What is needed
Recast the records as a numbered list, from their first line through the line containing "effectively [193, 1045]", both included. Skip any blank lines and leave the pictures out.

★ ★ ★

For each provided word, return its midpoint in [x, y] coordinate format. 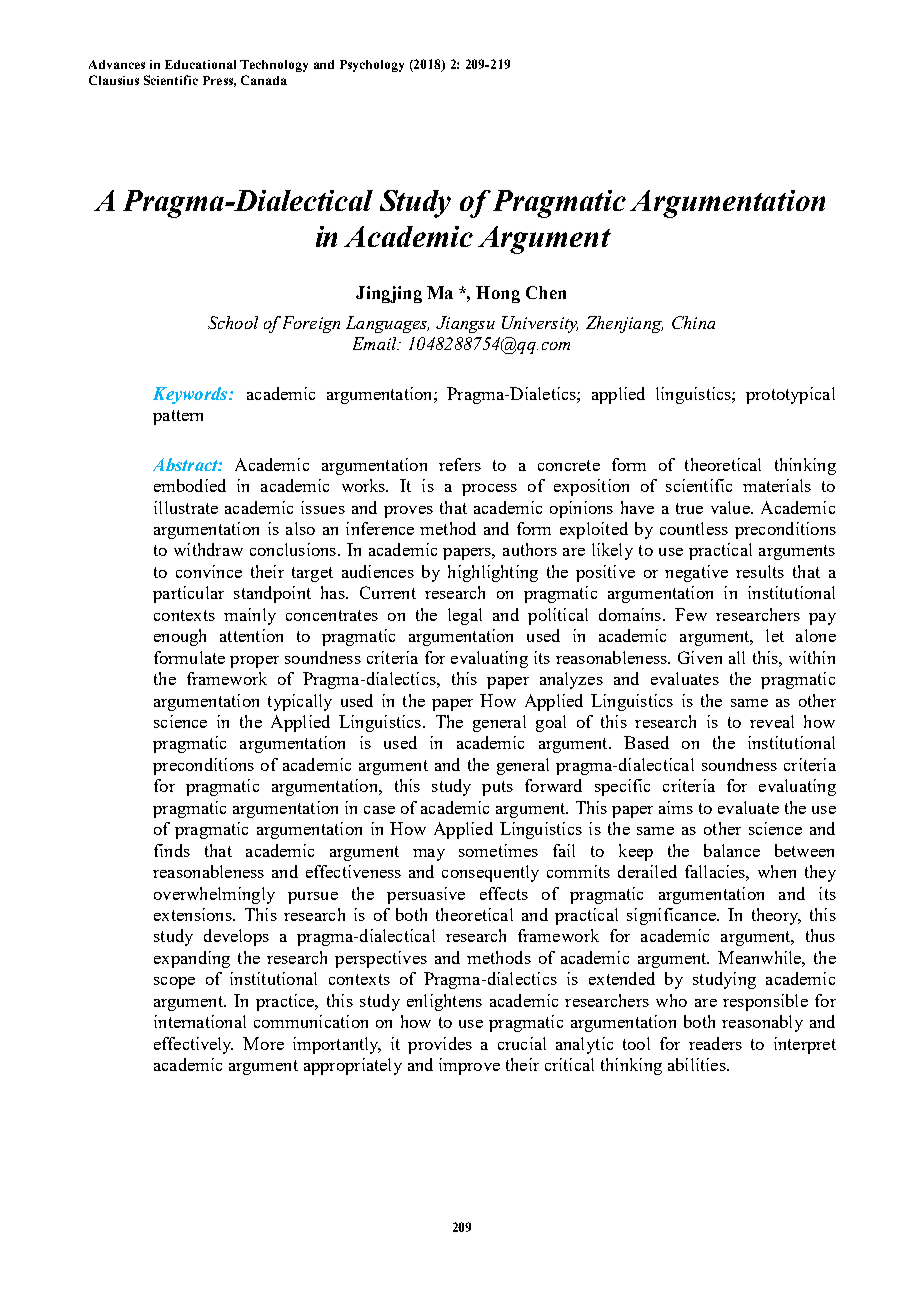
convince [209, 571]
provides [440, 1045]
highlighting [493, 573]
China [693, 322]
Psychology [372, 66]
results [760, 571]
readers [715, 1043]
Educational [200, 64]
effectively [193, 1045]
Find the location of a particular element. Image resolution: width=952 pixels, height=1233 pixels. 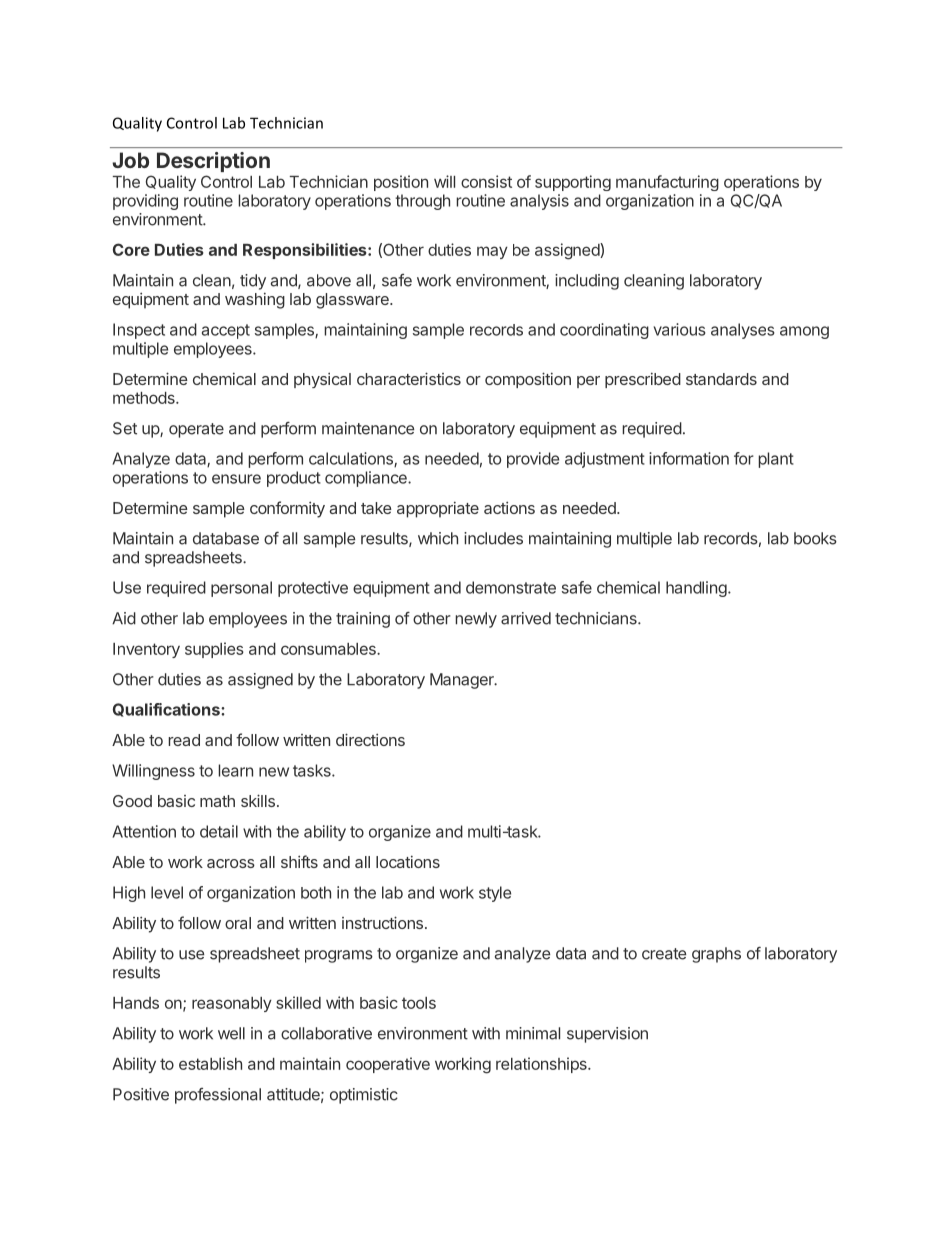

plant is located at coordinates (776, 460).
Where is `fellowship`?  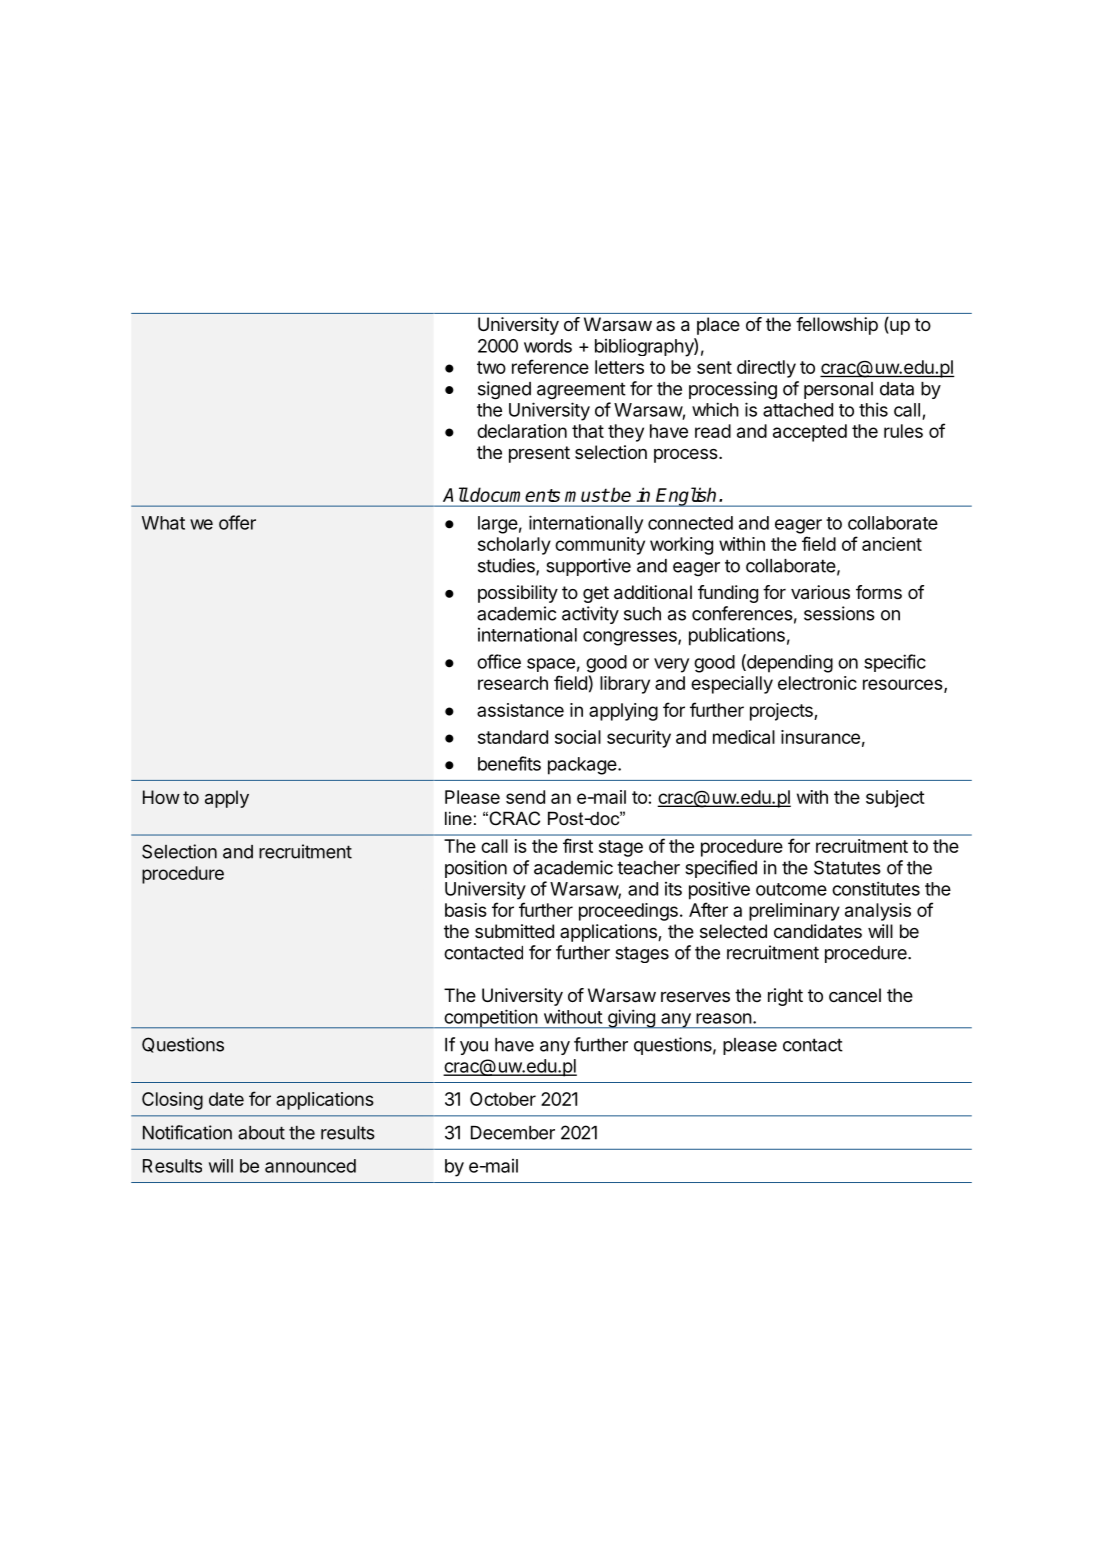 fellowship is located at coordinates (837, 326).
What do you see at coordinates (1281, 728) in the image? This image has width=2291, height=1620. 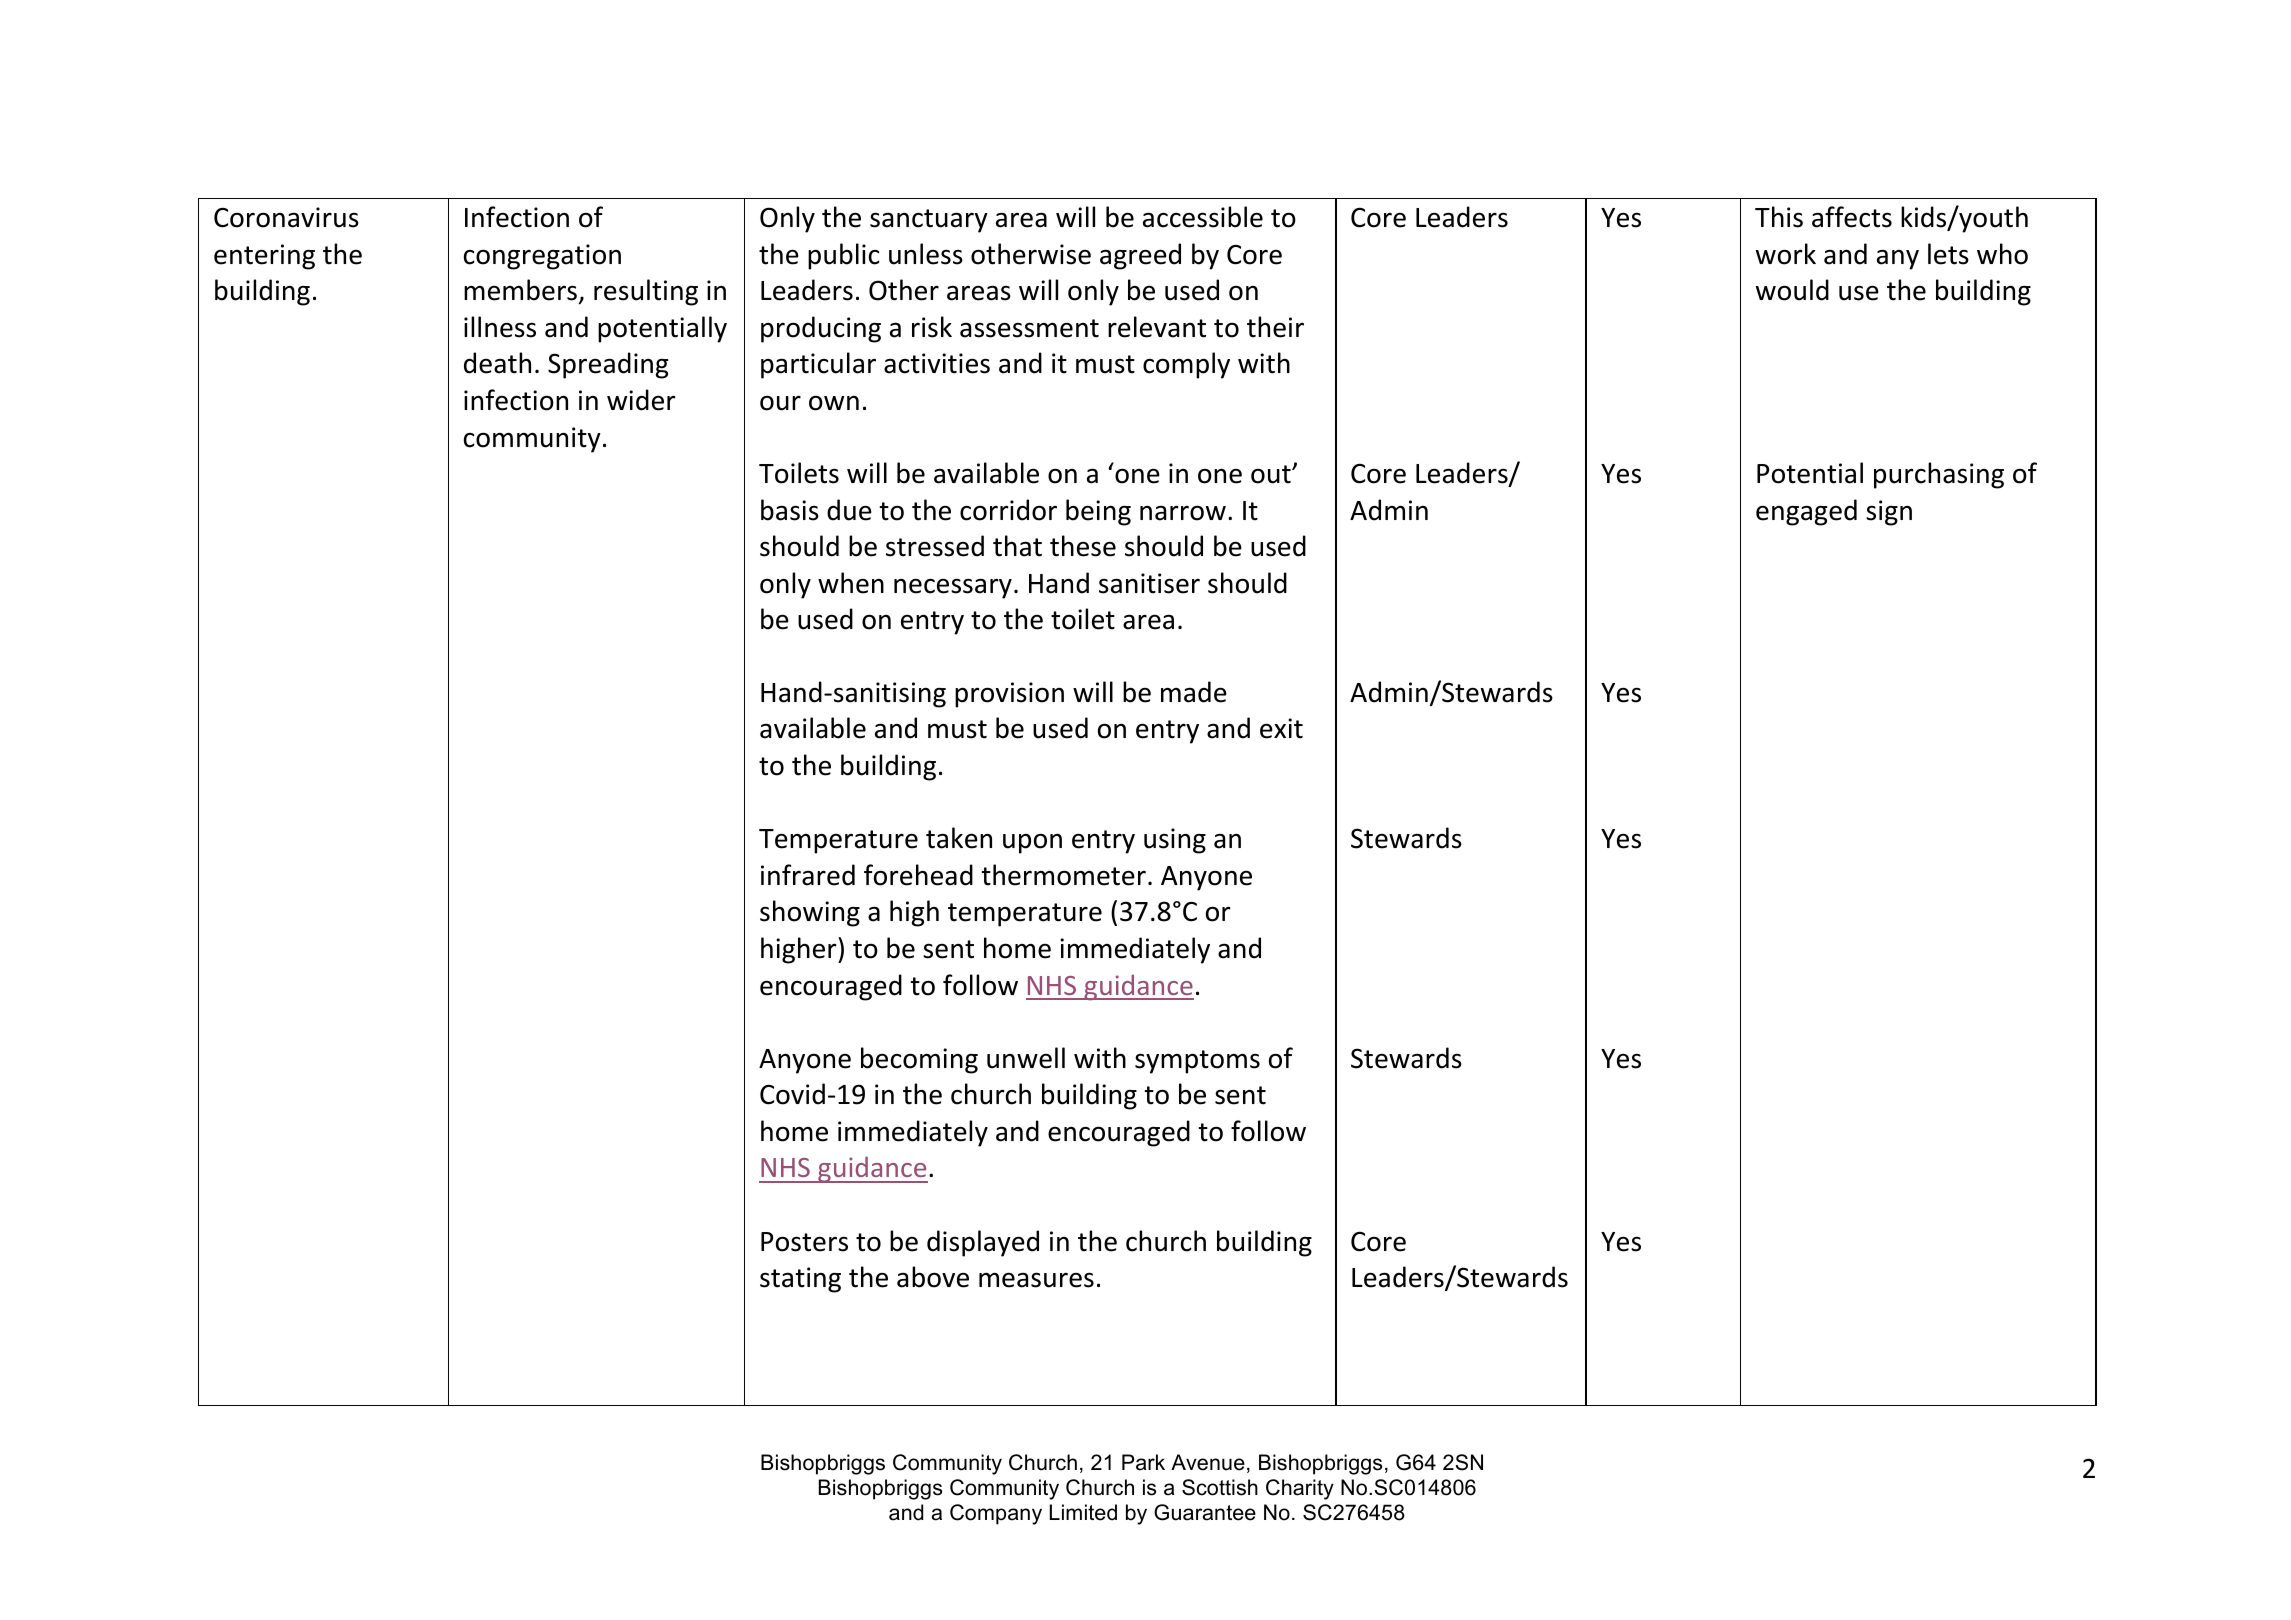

★ ★ ★

Answer for the task
1. For each provided word, return its midpoint in [x, y] coordinate format. 
2. convince [209, 571]
3. provides [440, 1045]
4. highlighting [493, 573]
5. China [693, 322]
6. Psychology [372, 66]
7. results [760, 571]
8. readers [715, 1043]
9. Educational [200, 64]
10. effectively [193, 1045]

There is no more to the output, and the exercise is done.